President Obama Says He'll Smooth Transfer of Power
President Barack Obama says he's instructing his team to make sure there is a peaceful transfer of power to Donald Trump. Obama spoke Wednesday in the White House's Rose Garden following Trump's upset victory in Tuesday's presidential election.
President Barack Obama says he's instructing his team to make sure there is a peaceful transfer of power to Donald Trump.
Obama spoke Wednesday in the White House's Rose Garden following Trump's upset victory in Tuesday's presidential election.
He noted that he and Trump have had big differences. Trump promises to repeal many of Obama's achievements over the past eight years. Obama had warned voters that if Trump were to win, "all that progress goes down the drain."
Now, Obama said "we all want what's best for this country." He said the point is that we all go forward with a presumption of good faith in all citizens.
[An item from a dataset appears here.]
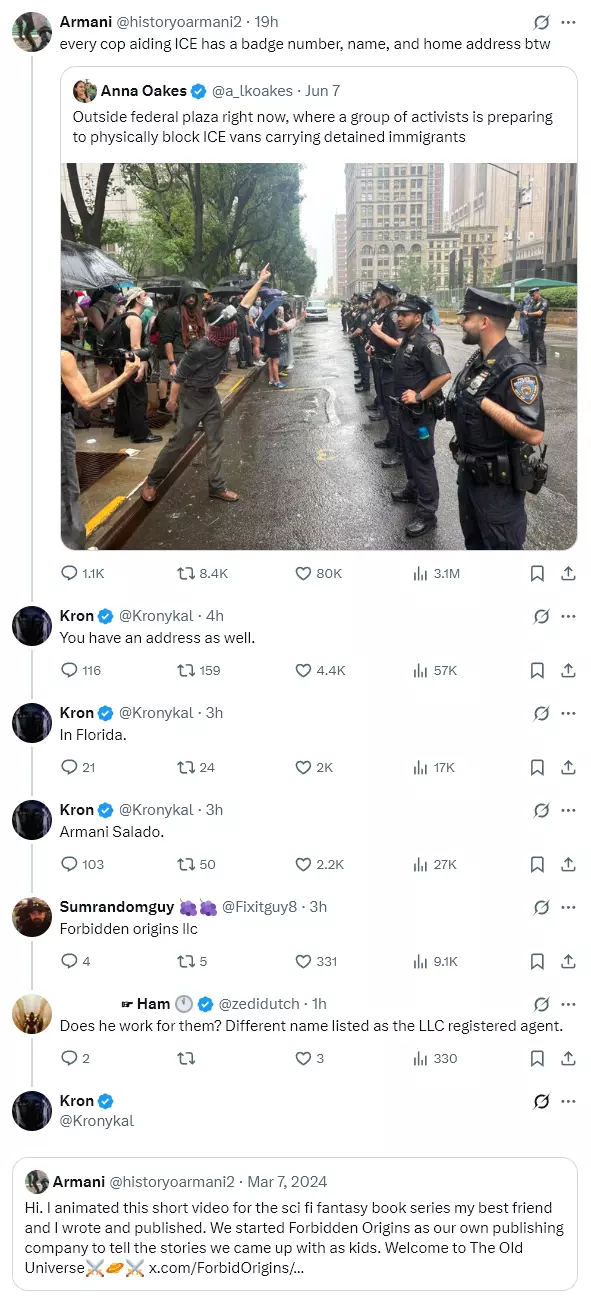Repost Kron's "In Florida." tweet
Viewport: 591px width, 1300px height.
click(185, 767)
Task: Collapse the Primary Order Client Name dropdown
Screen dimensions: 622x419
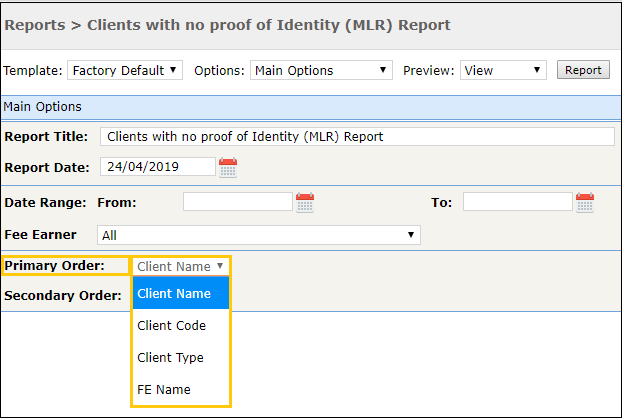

He says that's how the country has moved forward and he's confident that the incredible American journey will continue.
President Obama says he also was heartened by President-elect Donald Trump's call for unity.
Obama said the campaign was long and hard fought and that while a lot of Americans are feeling exultant, others are not.
He said everyone is sad when their side loses an election. But, resorting to sports analogies, Obama said "we're actually all on one team" and we're in an intramural scrimmage.
He said all Americans should want what's best for the country.
In his acceptance speech, Trump called for the country to "bind the wounds of division."
Obama said he could not be prouder of Democratic presidential candidate Hillary Clinton.
Obama said Clinton's candidacy and nomination sent a message to daughters all across the country that "they can achieve at the highest levels of politics."
He said he is confident that Hillary Clinton and former President Bill Clinton will continue to do great work for people around the world.
Earlier, White House spokesman Josh Earnest said President Obama's top priority following Tuesday's election is not his legacy.
Earnest says the president is focused on the 20 million people who gained health insurance after the Affordable Care Act went into effect.
Earnest took questions from reporters about how the election results will affect Obama's legacy on issues such as health care and climate change.
Earnest says the president is also concerned about the prospect of protections being stripped from millions of Americans who benefit because health insurers are not allowed to discriminate based on pre-existing health conditions or impose a lifetime cap on expenses.
Earnest says the tearing away those protections would negatively affect a lot of people, and "that's something Republicans will have to consider moving forward."